PROBLEM DESCRIPTION: A word-for-word repetition of all the entries is needed.

====== GIVEN INFORMATION ======

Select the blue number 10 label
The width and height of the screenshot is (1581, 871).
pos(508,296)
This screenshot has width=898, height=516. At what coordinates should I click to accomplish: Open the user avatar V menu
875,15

======

RESULT OF THIS EXERCISE:
Select the blue number 10 label
The width and height of the screenshot is (1581, 871).
pos(508,296)
This screenshot has width=898, height=516. At what coordinates should I click to accomplish: Open the user avatar V menu
875,15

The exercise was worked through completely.